North Korea, for its part, has an even smaller population of 25 million. The Kim regime, despite Trump's security assurances, could lose everything if uneven development stokes popular unrest. So Vietnam's preference for bold international moves and meticulous management of domestic issues may appeal to Kim.

 

Yet, there is another question: Why did Kim, when he met with Moon, feel the need to declare North Korea's interest in the Vietnamese model?

 

A veteran reporter for a major South Korean newspaper offered three reasons: North Korea wants to keep its distance from China; it desires close ties with the U.S.; and it seeks investment from South Korean companies.

 

Regarding the first reason, the reporter said the distrust that developed between China and North Korea in recent years remains despite the successive summits. North Korea is afraid of being swallowed by China economically.

 

Pyongyang may be hoping that if it shows it is not comfortable leaning on China, the U.S. will step in with support. Here, too, the Vietnamese example is instructive. 

 

Although Vietnam and the U.S. fought a war, the relationship has rapidly warmed up since they normalized ties in 1995. For 15 years running, through 2016, the U.S. was the biggest export market for Vietnamese textiles, electronics and other goods.

 

Due in part to territorial friction in the South China Sea, Vietnam has deepened its military relationship with the U.S., and has even begun to procure weapons from its former enemy.

 

As for the business angle, Kim would surely like to see South Korean companies invest in the North like they have in Vietnam.

 

South Korea, which backed the U.S. in the Vietnam War, long stayed aloof from the Southeast Asian country.

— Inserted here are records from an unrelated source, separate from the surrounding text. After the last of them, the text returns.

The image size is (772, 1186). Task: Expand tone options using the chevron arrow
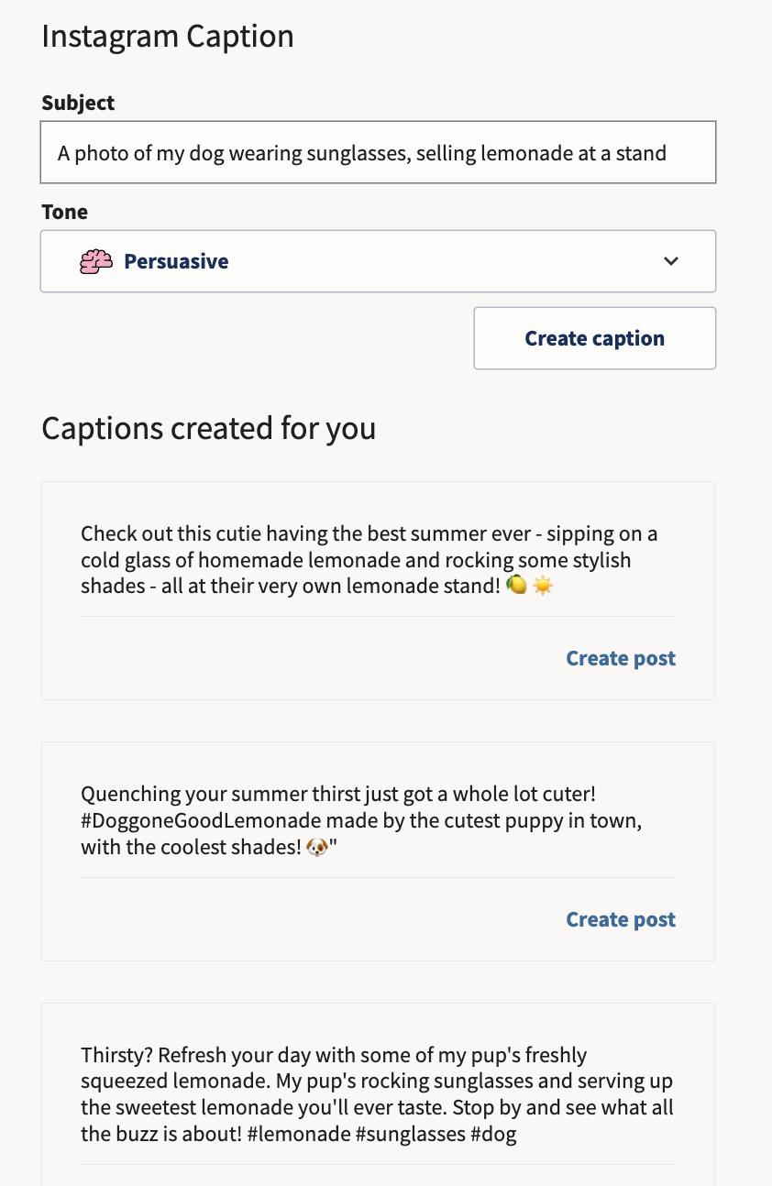coord(671,261)
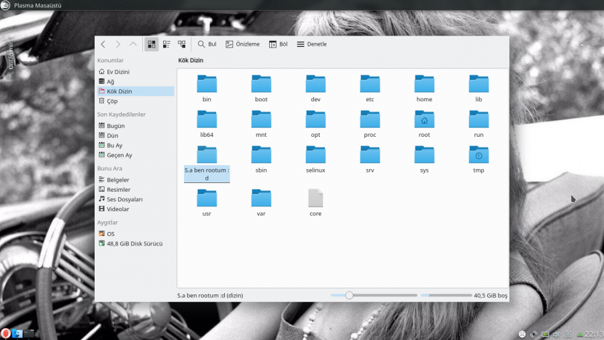
Task: Open Ev Dizini in places panel
Action: [x=118, y=72]
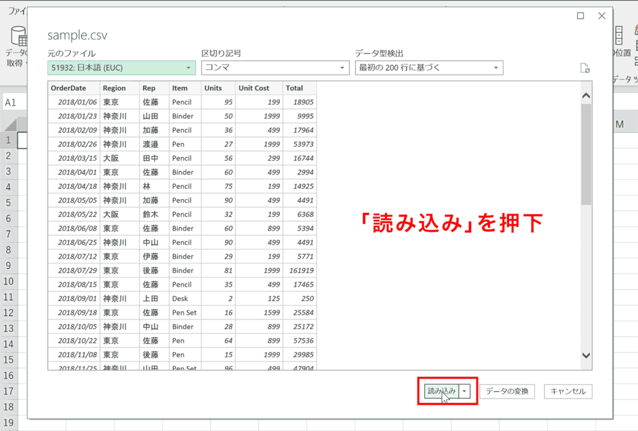Click the データの変換 button

507,391
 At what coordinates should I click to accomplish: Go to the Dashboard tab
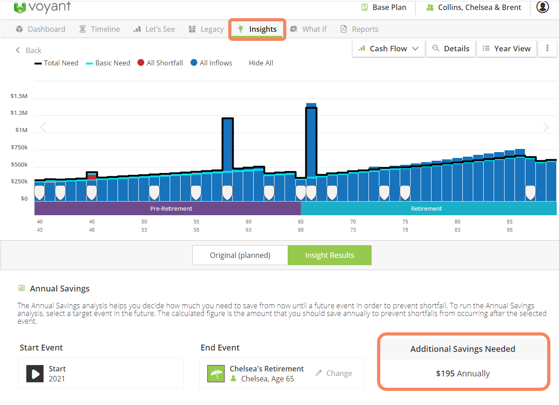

No longer. Samsung Electronics has the capacity to produce 240 million mobile phones a year in Vietnam and accounts for a quarter of the country's total export value. 

 

LG Electronics, Lotte Group and other South Korean businesses have invested in Vietnam as well, making South Korea the biggest source of foreign direct investment on a cumulative basis since 2014, surpassing Japan.

 

During his meeting with Moon, Kim may have referred to Vietnam to plant a seed for attracting South Korean corporate investment.

 

There are likely to be many more twists and turns on the road to denuclearizing North Korea. But Kim has shown himself to be a shrewd negotiator, and his remark about Vietnam offers hints at how he will seek to maximize economic concessions.